Отрывок текста =
● ● ● ● ●
А может быть, в эти переживаемые тревожные минуты видит он еще и другую картину, о которой он сам уже ничего не говорит, но которая слишком ужасно вырисовывается, как предположение, из Данных следственного производства.
Лес густой, старая шахта, полянка; на ней пень от спиленной вековой сосны; какой-то врач сидит на пне, спиной к шахте, нервно теребит случайно оказавшийся в кармане медицинский справочник и роняет из него кругом листки; взялся за советскую газету, оторвал от нее кусок и бросил; нервно достал из другого кармана пакет с вареными яйцами, чистит их и разбрасывает кругом пенька шелуху. И откуда у него эти яйца? Не из тех ли это 50 яиц, которые Юровский велел принести на 16 июля монахиням из монастыря.
А там, у шахты, где толпятся 6-7 красноармейцев, свалены чьи-то хорошо одетые трупы, обрызганные, перепачканные теперь кровью и глиной. Слышится, быть может, знакомый голос: “Доктор, будьте добры, отделите палец, кольца не снять”… И палец отделен, хорошо, чисто, хирургически и брошен в шахту.
Мог ли Сакович, даже если последнее не касалось его, стать тем, чем он был? Могло ли Божье Правосудие не тяготеть над ним в этот светлый для других день, день освобождения Екатеринбурга от советской власти? [2]
М. И. Летемин.
На окраине города, на одной из грязнейших уличек, Васнецовской, во дворе дома № 71, в отдельном флигельке из одной комнаты и кухни, съежившись и прижавшись к темному углу сеней, жалобно и тихо стонала небольшая, длинной каштановой шерсти собачка. Слезились глаза от старости и, казалось, так был грустен общий ее вид, что плачет она и стонет по какому-то большому, ей одной ведомому горю.
А собака ясно была “не ко двору” в этом флигеле; порода иностранная и порода хорошая, редкая; шерсть длинная, пушистая, шелковистая, часто видавшая на себе мыло и гребенку; собака знала и разные фокусы: лапку давала, служила, но ни на какую русскую кличку не отзывалась.
Жильцы флигеля сидели тут же, в комнате. Жена, вероятно, плаксивым голосом, хныча, приставала к мужу:
- “Что же теперь будет? Что же делать?”…
Он, тупо уставившись взором в стол, с осовевшими от перепоя глазами, встрепанной бородой, не умытый, в чужих, слишком хорошего материала, частях костюма, тяжело, пьяно дышал и дымил одной папиросой за другой.
● ● ● ● ●
Ваши задания =
(1) Согласуются ли с отрывком текста утверждения (а), (б) и (в)? Для каждого ответьте «да» или «нет» и приведите решающие слова отрывка в точной цитате.
(а) Собачка во флигеле отзывалась на русскую кличку.
(б) Флигель находился во дворе дома № 71 на Васнецовской улице.
(в) На полянке у шахты стоял пень от спиленной вековой сосны.
(2) Изложите содержание отрывка текста в двух предложениях.
● ● ● ● ●
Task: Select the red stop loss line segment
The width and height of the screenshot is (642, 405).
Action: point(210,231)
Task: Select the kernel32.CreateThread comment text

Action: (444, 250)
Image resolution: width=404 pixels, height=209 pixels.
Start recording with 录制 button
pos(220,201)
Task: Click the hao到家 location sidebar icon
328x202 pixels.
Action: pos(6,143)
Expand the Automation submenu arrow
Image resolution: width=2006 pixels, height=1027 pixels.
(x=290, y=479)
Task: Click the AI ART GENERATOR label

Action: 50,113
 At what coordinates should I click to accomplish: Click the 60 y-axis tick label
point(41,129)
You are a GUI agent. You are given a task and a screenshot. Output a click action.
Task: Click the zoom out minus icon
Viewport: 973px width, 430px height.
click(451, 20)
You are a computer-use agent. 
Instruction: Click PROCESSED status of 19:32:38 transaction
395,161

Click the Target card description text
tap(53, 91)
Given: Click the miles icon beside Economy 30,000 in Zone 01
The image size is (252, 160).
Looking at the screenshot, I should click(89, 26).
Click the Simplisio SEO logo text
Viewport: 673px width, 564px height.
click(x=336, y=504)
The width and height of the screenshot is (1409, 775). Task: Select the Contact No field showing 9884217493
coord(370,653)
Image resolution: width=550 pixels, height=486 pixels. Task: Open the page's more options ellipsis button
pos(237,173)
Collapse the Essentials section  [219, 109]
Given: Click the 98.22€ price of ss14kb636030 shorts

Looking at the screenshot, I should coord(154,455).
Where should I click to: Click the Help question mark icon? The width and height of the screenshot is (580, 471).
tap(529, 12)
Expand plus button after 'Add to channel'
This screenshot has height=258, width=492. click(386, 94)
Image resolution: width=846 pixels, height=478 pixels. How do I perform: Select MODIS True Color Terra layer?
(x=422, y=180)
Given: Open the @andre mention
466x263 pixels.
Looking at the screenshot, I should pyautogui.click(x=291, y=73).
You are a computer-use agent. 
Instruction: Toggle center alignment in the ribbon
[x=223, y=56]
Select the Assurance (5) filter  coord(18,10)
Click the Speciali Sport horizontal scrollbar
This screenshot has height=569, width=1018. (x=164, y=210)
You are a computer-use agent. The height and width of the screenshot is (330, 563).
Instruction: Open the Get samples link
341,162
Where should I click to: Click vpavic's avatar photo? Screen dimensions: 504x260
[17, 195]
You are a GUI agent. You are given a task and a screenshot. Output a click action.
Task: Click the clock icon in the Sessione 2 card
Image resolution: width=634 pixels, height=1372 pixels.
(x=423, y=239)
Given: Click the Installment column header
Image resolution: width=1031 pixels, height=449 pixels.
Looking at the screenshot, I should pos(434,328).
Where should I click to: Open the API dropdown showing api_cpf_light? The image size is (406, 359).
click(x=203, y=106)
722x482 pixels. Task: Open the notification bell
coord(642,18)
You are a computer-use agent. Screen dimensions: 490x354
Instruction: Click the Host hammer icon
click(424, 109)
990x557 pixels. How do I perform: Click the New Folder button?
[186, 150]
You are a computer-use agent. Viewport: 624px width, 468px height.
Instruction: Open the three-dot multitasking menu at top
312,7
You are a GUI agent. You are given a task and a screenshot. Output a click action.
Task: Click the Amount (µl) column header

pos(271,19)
● ● ● ● ●
Ответы к упражнению =
(1)
(а) Нет: «но ни на какую русскую кличку не отзывалась».
(б) Да: «на одной из грязнейших уличек, Васнецовской, во дворе дома № 71».
(в) Да: «на ней пень от спиленной вековой сосны».

(2) Сначала отрывок рисует предполагаемую картину у старой шахты в лесу: врач сидит на пне и нервно чистит вареные яйца, а рядом свалены окровавленные трупы, и с одного из них хирургически отделяют палец, потому что кольцо не снять. Затем описан флигель во дворе дома № 71 на Васнецовской улице, где в сенях стонет старая собачка редкой иностранной породы, а в комнате жена хнычет и спрашивает пьяного мужа, что теперь делать.